Of course any translator has to ask him- or herself whether the task is really necessary. As Kohelet said, “Of the making of many books there is no end”.
The unfriendly cynic might say, “Don’t we have more than enough Bible translations already?” but in Alter’s defence one has to agree with him that many other translators have only “a shaky sense of English” and/or “a shaky sense of Hebrew”.
Alter argues that many earlier renderings were possibly only guesswork – intelligent guesswork, but guesswork nonetheless. Recent investigation of Biblical culture and linguistics have made it unnecessary to guess.
In his own case, a sensitive feeling for Biblical Hebrew style is combined with an expert understanding of the power inherent in the rich and flexible language that is English, whether or not we agree with him in his ideology or interpretations.

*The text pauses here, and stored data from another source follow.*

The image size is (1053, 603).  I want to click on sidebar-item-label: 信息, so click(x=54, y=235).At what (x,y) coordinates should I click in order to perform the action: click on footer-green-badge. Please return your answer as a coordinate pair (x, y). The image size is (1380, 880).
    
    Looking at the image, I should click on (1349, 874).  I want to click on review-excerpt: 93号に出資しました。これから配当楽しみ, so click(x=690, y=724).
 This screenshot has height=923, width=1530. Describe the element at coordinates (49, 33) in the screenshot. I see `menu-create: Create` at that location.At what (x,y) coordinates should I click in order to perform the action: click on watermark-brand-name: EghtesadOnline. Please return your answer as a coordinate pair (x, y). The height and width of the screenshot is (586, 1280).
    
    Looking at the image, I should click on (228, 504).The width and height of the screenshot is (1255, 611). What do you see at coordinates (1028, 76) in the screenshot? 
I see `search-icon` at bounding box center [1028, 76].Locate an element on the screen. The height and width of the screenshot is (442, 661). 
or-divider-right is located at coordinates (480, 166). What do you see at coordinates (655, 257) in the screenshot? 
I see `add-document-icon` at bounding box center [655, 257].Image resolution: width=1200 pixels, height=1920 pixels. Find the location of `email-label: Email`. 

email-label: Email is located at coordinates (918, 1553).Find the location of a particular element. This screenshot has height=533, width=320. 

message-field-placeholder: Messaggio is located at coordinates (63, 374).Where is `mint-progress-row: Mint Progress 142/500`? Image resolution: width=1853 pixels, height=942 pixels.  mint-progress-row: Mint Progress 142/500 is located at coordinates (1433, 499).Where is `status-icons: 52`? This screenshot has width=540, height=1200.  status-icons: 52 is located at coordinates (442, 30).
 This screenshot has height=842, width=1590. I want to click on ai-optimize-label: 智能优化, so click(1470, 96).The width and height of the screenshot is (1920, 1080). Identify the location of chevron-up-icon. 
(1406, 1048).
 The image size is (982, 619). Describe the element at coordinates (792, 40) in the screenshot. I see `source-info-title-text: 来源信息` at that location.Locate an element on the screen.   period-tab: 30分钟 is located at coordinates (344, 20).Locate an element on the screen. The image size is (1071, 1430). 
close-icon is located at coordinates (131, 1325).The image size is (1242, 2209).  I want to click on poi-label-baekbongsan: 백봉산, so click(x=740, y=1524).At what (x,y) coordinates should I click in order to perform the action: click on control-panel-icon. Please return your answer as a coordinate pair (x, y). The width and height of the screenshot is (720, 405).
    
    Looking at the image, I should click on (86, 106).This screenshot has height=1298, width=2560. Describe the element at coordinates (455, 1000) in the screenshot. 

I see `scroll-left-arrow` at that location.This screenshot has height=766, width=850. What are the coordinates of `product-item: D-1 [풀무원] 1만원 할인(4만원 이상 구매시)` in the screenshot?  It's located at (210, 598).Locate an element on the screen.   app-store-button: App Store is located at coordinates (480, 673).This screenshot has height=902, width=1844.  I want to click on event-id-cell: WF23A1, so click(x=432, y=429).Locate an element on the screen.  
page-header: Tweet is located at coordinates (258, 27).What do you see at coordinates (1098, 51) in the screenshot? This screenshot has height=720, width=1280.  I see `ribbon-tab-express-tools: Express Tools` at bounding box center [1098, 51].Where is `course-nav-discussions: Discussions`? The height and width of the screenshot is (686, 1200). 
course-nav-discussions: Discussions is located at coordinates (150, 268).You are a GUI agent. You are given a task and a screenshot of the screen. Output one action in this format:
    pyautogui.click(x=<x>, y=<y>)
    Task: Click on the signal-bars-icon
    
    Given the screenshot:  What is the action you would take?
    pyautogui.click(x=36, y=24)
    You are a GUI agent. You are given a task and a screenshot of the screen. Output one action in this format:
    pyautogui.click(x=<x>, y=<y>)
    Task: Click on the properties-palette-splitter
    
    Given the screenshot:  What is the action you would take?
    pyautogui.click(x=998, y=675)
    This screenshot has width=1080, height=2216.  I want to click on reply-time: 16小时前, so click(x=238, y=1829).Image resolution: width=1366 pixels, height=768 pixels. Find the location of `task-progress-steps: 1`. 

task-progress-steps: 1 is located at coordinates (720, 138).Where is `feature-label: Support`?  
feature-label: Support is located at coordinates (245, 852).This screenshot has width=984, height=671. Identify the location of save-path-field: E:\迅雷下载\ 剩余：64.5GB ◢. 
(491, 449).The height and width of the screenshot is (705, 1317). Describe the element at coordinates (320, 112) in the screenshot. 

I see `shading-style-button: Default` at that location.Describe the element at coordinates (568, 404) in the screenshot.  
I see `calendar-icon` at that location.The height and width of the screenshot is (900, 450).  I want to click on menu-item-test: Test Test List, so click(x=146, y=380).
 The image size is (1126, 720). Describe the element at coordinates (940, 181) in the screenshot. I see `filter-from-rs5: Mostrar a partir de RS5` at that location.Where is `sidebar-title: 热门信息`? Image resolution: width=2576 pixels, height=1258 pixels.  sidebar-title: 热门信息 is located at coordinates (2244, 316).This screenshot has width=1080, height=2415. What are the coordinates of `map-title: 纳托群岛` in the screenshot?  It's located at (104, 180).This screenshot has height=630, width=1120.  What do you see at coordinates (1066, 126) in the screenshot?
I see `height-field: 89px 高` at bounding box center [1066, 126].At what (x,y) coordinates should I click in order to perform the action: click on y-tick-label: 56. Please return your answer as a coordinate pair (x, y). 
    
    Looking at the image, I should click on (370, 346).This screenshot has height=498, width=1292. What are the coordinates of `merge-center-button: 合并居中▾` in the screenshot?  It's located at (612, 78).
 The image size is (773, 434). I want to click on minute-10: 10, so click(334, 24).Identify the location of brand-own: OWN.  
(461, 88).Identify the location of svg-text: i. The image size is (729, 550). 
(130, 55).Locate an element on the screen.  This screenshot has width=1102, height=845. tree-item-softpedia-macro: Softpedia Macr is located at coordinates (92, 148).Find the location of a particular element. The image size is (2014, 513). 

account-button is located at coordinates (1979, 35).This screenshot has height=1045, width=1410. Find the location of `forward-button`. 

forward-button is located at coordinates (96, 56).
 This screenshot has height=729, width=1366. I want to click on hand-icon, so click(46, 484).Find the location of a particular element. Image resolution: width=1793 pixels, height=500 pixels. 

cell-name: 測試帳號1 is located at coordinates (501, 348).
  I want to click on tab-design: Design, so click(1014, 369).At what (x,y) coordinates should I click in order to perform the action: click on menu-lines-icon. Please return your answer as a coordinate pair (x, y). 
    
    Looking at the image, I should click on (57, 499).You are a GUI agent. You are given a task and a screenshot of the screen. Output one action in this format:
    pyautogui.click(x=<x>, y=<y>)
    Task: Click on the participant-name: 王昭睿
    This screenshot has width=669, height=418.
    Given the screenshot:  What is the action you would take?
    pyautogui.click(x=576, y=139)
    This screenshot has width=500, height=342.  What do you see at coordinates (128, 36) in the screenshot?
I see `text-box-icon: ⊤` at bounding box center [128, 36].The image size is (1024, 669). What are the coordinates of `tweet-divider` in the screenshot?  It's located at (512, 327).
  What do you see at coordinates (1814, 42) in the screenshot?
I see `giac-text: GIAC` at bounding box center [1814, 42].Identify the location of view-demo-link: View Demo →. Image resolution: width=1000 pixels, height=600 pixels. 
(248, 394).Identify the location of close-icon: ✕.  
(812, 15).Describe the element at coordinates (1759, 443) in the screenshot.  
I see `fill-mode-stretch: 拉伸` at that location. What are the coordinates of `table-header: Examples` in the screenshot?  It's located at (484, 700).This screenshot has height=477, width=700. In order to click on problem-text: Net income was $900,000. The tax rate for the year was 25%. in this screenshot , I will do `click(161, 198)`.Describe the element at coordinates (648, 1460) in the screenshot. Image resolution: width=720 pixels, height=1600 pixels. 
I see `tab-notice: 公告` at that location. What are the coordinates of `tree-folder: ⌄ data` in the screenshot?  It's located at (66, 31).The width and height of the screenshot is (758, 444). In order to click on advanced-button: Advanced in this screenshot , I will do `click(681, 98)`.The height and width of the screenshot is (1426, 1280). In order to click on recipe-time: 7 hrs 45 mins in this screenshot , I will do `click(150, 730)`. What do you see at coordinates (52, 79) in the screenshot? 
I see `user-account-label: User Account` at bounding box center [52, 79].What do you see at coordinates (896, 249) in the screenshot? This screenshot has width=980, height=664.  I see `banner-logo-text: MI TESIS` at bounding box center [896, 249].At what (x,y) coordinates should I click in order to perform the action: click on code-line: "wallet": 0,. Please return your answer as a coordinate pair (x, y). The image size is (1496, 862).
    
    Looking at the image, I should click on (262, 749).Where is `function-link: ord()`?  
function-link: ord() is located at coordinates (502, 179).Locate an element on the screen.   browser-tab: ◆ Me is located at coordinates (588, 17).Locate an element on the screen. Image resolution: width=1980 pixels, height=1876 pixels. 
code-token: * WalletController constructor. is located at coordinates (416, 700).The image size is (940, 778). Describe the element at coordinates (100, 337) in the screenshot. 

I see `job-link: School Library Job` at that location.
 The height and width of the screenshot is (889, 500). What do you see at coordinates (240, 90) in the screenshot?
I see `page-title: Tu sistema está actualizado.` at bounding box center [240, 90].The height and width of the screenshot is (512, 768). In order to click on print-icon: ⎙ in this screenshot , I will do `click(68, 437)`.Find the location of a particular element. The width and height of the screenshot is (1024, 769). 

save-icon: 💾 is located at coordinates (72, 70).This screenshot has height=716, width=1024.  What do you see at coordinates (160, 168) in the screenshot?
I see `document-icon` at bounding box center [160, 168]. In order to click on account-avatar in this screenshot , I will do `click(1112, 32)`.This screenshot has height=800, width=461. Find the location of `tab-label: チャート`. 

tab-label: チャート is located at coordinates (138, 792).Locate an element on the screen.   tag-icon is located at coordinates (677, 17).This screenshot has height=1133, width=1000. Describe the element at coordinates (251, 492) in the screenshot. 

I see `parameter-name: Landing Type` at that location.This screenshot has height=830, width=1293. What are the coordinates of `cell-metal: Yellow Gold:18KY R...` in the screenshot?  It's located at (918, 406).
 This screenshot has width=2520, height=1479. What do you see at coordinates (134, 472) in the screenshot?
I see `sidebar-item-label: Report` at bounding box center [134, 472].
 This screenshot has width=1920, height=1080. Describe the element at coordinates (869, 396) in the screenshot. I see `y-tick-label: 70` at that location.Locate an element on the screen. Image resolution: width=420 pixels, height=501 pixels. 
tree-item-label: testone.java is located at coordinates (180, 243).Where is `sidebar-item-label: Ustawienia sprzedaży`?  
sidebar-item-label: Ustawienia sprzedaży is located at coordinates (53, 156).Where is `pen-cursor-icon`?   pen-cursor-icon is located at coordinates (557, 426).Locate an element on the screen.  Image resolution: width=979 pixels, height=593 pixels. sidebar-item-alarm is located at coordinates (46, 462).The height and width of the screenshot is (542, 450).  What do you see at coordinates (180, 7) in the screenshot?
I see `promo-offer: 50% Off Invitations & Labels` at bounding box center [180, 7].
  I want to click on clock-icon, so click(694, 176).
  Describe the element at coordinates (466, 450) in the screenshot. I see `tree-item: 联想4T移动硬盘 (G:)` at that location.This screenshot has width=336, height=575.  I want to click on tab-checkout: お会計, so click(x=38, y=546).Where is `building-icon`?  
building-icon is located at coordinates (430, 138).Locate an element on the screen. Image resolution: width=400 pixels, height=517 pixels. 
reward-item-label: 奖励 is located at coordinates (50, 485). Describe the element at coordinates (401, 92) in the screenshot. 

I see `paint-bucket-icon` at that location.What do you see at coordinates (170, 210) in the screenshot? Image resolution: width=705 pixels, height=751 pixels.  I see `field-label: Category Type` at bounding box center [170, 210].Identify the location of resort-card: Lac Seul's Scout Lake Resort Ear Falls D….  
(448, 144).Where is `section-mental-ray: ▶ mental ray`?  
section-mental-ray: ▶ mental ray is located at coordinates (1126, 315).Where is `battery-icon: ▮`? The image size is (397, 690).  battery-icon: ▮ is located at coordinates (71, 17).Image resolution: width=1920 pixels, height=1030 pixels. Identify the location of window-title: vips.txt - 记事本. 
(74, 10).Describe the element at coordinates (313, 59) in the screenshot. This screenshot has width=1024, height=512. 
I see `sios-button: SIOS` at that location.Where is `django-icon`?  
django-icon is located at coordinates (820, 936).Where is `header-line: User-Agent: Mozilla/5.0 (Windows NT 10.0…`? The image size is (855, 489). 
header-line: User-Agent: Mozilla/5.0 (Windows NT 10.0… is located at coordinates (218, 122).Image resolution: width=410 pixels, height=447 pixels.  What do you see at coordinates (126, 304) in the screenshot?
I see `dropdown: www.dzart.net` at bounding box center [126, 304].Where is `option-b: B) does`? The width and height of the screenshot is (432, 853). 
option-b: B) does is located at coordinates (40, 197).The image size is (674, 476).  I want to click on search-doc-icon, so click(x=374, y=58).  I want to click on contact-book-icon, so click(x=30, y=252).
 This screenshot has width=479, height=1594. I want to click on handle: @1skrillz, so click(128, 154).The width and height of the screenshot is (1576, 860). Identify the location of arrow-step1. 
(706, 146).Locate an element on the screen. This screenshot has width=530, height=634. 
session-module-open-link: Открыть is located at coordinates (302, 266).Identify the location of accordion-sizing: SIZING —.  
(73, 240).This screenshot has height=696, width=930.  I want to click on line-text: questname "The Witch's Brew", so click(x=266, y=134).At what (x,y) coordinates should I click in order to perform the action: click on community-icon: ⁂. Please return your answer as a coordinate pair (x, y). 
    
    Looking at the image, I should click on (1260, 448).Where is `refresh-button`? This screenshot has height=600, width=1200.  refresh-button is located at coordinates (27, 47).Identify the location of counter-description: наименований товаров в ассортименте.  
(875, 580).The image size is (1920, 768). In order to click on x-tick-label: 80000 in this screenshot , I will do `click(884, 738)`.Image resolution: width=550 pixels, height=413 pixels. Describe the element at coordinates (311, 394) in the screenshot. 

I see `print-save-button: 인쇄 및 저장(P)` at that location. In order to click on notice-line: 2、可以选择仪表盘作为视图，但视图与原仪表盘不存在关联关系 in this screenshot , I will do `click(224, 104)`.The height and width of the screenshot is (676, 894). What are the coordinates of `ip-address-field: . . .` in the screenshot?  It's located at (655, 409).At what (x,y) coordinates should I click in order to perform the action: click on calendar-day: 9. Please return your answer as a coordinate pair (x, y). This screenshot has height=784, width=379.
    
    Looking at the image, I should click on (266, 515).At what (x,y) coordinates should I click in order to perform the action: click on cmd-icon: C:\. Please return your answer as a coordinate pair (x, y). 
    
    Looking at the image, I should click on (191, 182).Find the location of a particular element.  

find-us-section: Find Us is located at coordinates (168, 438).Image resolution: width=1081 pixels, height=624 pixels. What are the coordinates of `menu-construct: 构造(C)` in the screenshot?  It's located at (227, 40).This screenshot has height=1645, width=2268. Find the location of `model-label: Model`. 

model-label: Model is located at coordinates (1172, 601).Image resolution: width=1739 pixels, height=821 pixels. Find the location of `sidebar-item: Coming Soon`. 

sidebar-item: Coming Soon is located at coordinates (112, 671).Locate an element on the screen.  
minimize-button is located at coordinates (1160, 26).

I have to say that I feel more at home with the commentary of my late teacher, Rabbi Harry Freedman of Melbourne, which was published a year or two ago by his family. But that is because I cannot separate the Pentateuch as a classical work of literature from the Chumash I cherish from decades of going to shul and the Rashi I love from trying to read the Chumash as a traditionalist believer.
Not that Alter ignores the Jewish commentators. It is rather that he implies that no-one, not even Rashi, Ramban and Ibn Ezra, may be said to have ownership of the great work that is the Hebrew Bible.
You might not necessarily bring Alter’s book to shul with you, but you should certainly acquire a copy, open it on your study table as often as you can, and rejoice in its constant capacity to find nuances and expressions, ideas and inspiration, in what one reviewer has rightly called Alter’s “grace, comprehensive learning, and unswerving commitment to clarity and cogency.”